Click System > Integration.

Step 3

Click Identity Sources.

Step 4

On the right side of the page, check Enable User Agent Config.

Step 5

Acknowledge the end-of-life notice and click Yes to continue setting up the user agent.

For more information about the user agent's end of life, see End of FMC Support for User Agent.

Step 6

Click User Agent for the Service Type to enable the User Agent connection.

Note

 

To disable the connection, click None.

Step 7

Click New Agent to add a new agent.

Step 8

Enter the Hostname or Address of the computer where you plan to install the agent. You must use an IPv4 address; you cannot configure the Firepower Management Center to connect to a User Agent using an IPv6 address.

Step 9

Click Add.

Step 10

To delete a connection, click Delete (delete icon) and confirm that you want to delete it.


What to do next

Troubleshoot the User Agent Identity Source

If you experience issues with the User Agent connection, see the Cisco Firepower User Agent Configuration Guide.

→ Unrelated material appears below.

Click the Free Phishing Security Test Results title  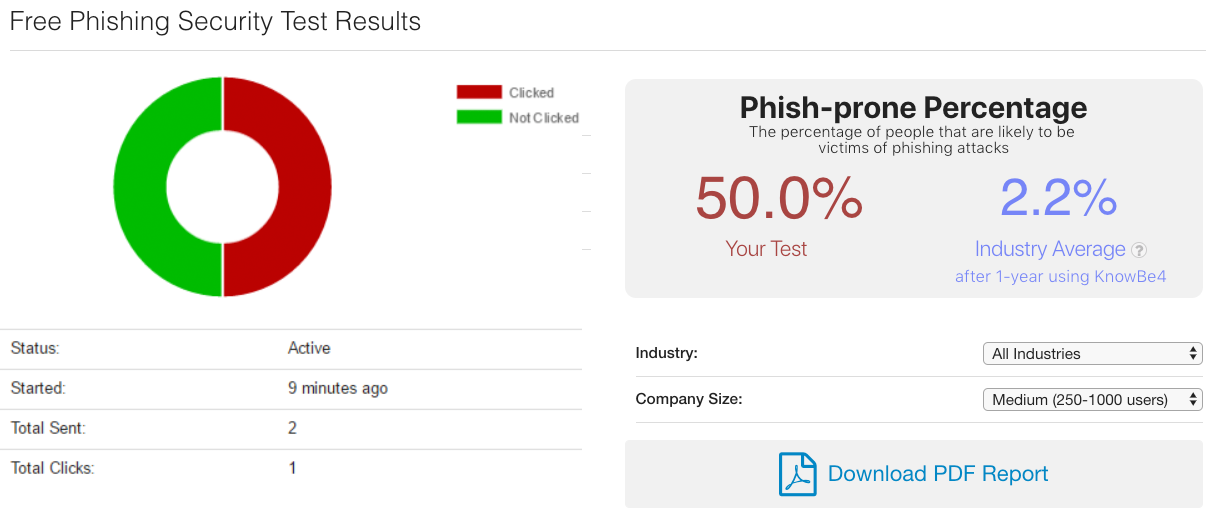[215, 21]
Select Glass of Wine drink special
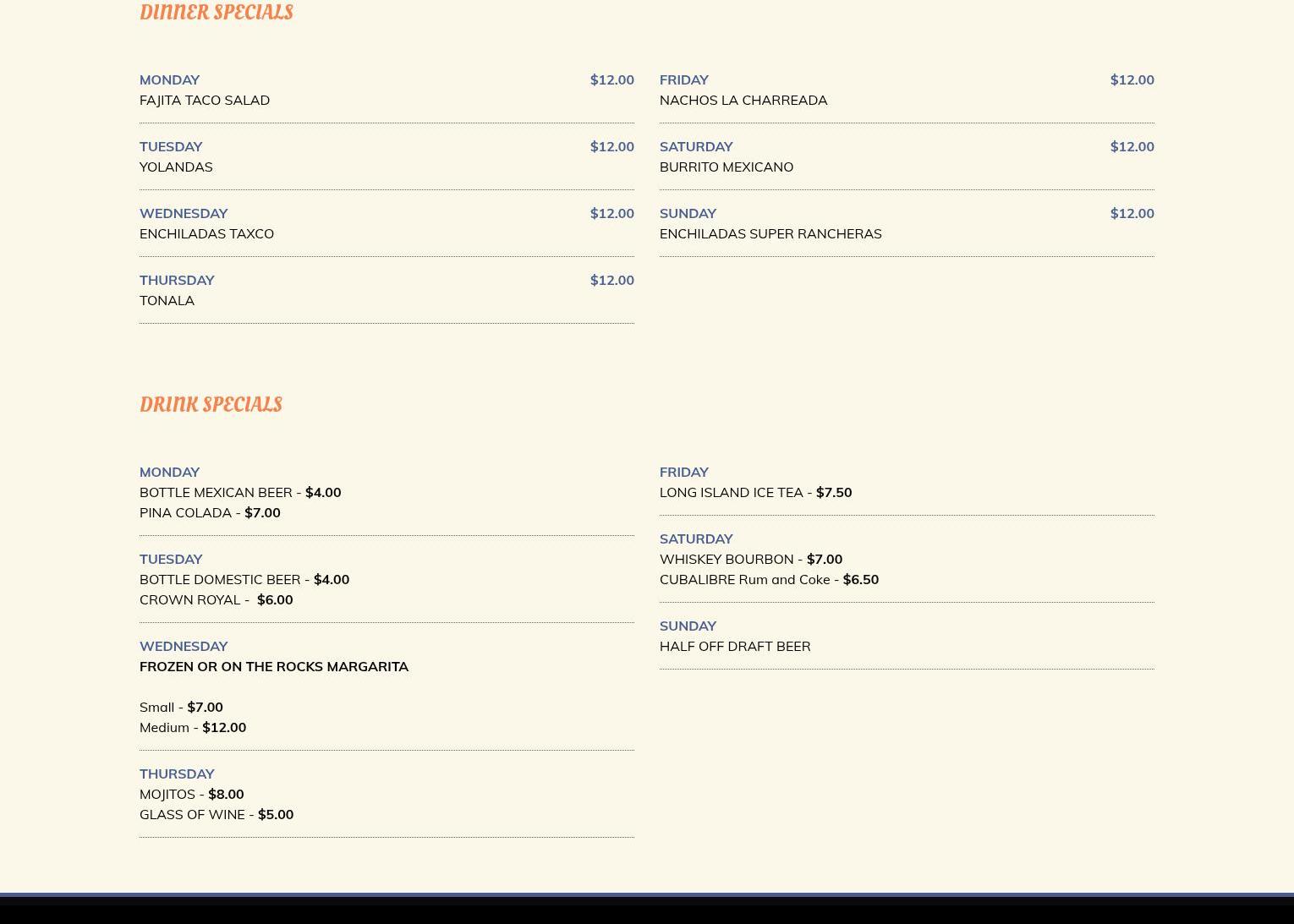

For related troubleshooting information in this guide, see Troubleshoot Realms and User Downloads and Troubleshoot User Control.

If you experience issues with user data reported by the User Agent, note:

  • After the system detects activity from a User Agent user whose data is not yet in the database, the system retrieves information about them from the server. That user's activity is not handled by rules, and is not displayed in the web interface until the system successfully retrieves information about them in a user download.

  • If you have Firepower Management Center high availability configured and the primary fails, all logins reported by a User Agent cannot be identified during failover downtime, even if the users were previously seen and downloaded to the Firepower Management Center. The unidentified users are logged as Unknown users on the Firepower Management Center. After the downtime, the Unknown users are re identified and processed according to the rules in your identity policy.

  • If the User Agent monitors the same users as the TS Agent, the system prioritizes the TS Agent data. If the TS Agent and the User Agent report identical activity from the same IP address, only the TS Agent data is logged.

  • Active FTP sessions are displayed as the Unknown user in events. This is normal because, in active FTP, the server (not the client) initiates the connection and the FTP server should not have an associated user name. For more information about active FTP, see RFC 959.

History for the User Agent

Feature

Version

Details

User agent deprecated

6.5

The user agent is deprecated and will be removed in a future release. We strongly recommend you use ISE/ISE-PIC instead of the user agent.

User agent version 2.5

6.5

You can change the default password the user agent uses to authenticate with the FMC.

New FMC command: configure user-agent

User agent for user control.

Feature introduced before Version 6.0. User agent provides login details for Active Directory users and can be used for user awareness and user control.